Lapidus, as well as an associate city planner who worked on the report, maintained that there are no impacts that can’t be mitigated to a level of insignificance.
The report found that the Cooper’s hawk could potentially be found on or adjacent to the site, which would require mitigation to avoid impacts to the species during construction.

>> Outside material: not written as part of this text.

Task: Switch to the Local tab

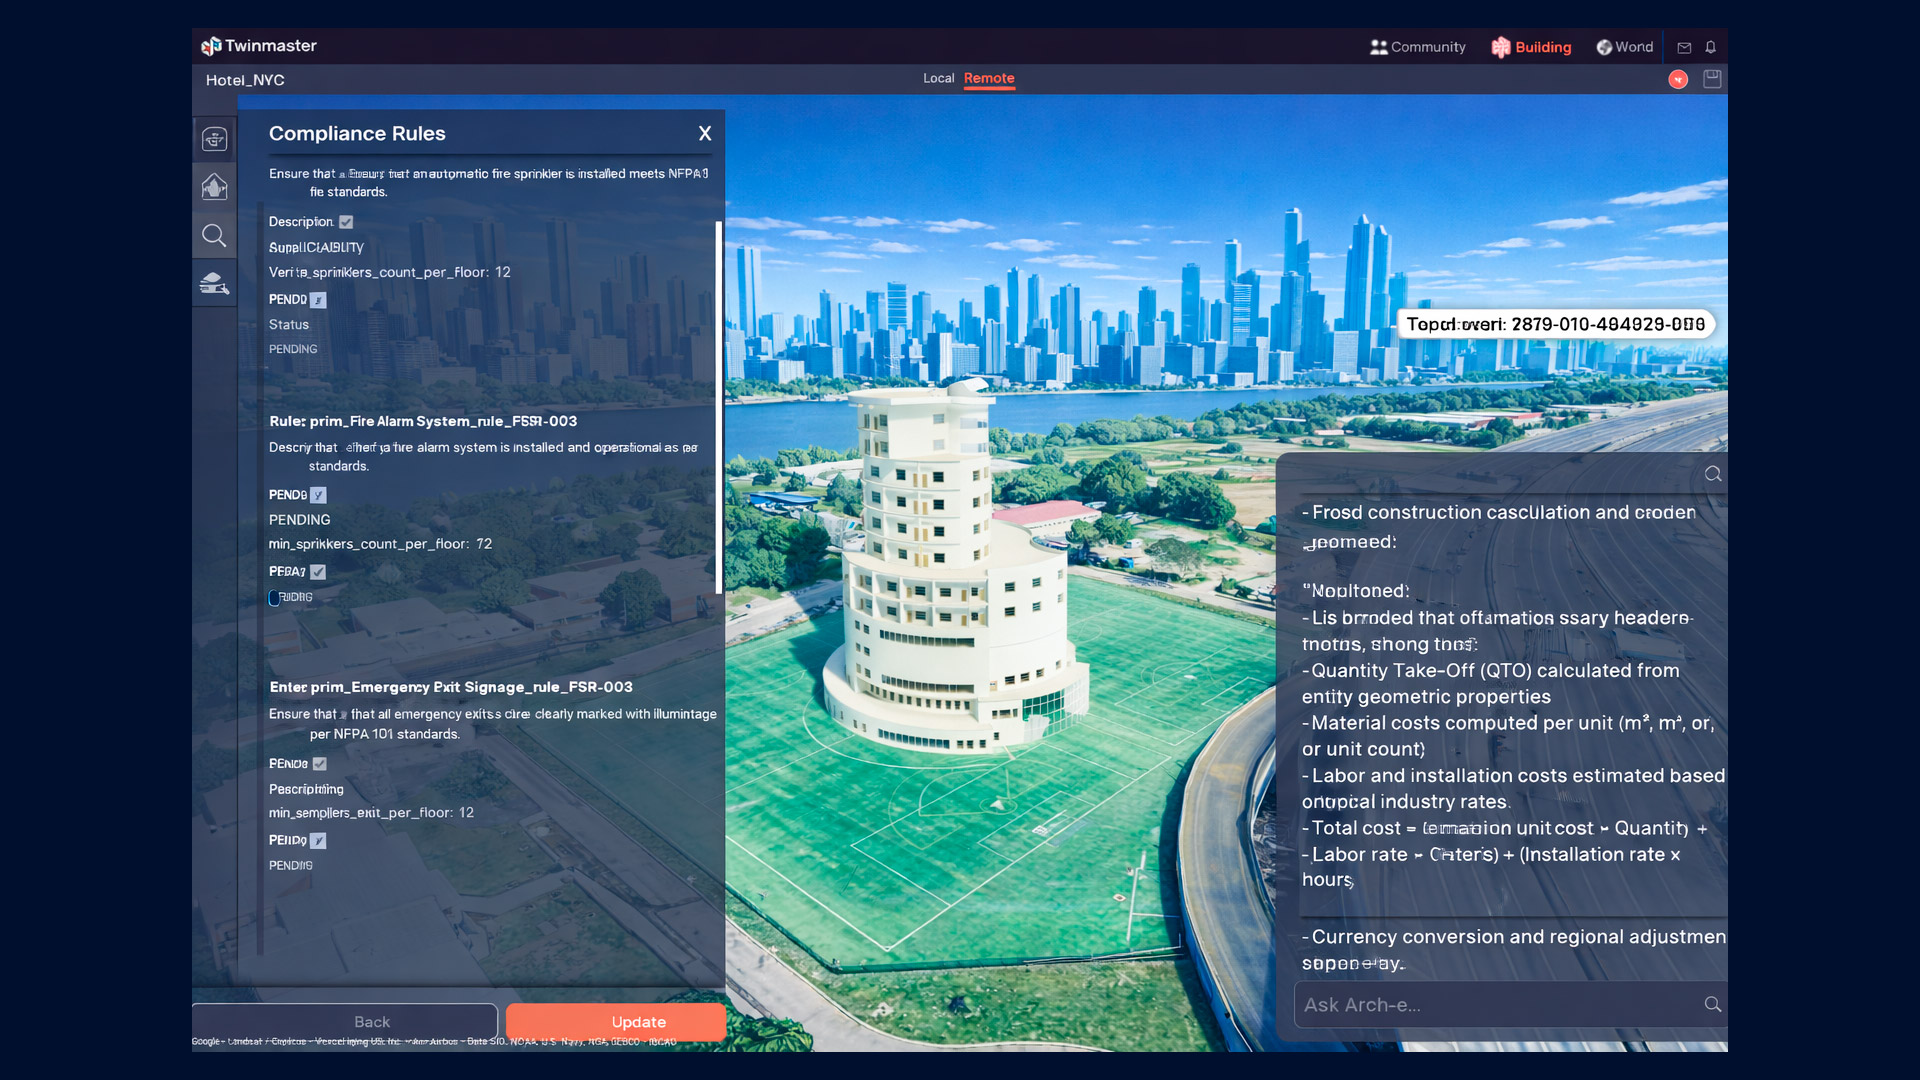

Measures have been applied to ensure the recovery of paleontological resources (primarily fossils) that may be uncovered during grading.
LJSPDO advisory board member Nate Fisher, who expressed approval for the center, said he’d always viewed the proposed site as an “undeveloped eyesore.”
In the end, Fisher’s motion to approve the project failed 2-3, despite an addendum to the motion that the width of La Jolla Scenic Drive North not be reduced.
The project should go before the San Diego Planning Commission and City Council for ultimate approval sometime before April, Rabkin said.
Representatives from San Diego’s Human Relations Commission recently resolved to send a letter in support of the project to the mayor and city council.
“The council has endorsed this project on multiple occasions,” Lapidus said. “I think our expectation is that we’ll get the majority (city council) vote for approval of the project.”
In other LJSPDO news
• Second-story home office: Board members voted 3-2 that a second-story addition to a single-story home at 7904 Roseland Drive would create only minimal impacts, and thus did not require the applicant to pursue a coastal development permit.
The office would add 500 square feet to the 4,340-square-foot home. The dormer-style pop-up additions would include a deck and interior elevator for access. Built into the home’s pitched roof, it would add only about five feet of elevation to portions of the structure, said a representative for Golba Architecture.
The La Jolla Shores Planned District Ordinance Advisory Board meets 9 a.m. the third Tuesday of every month at La Jolla Rec Center, 616 Prospect St.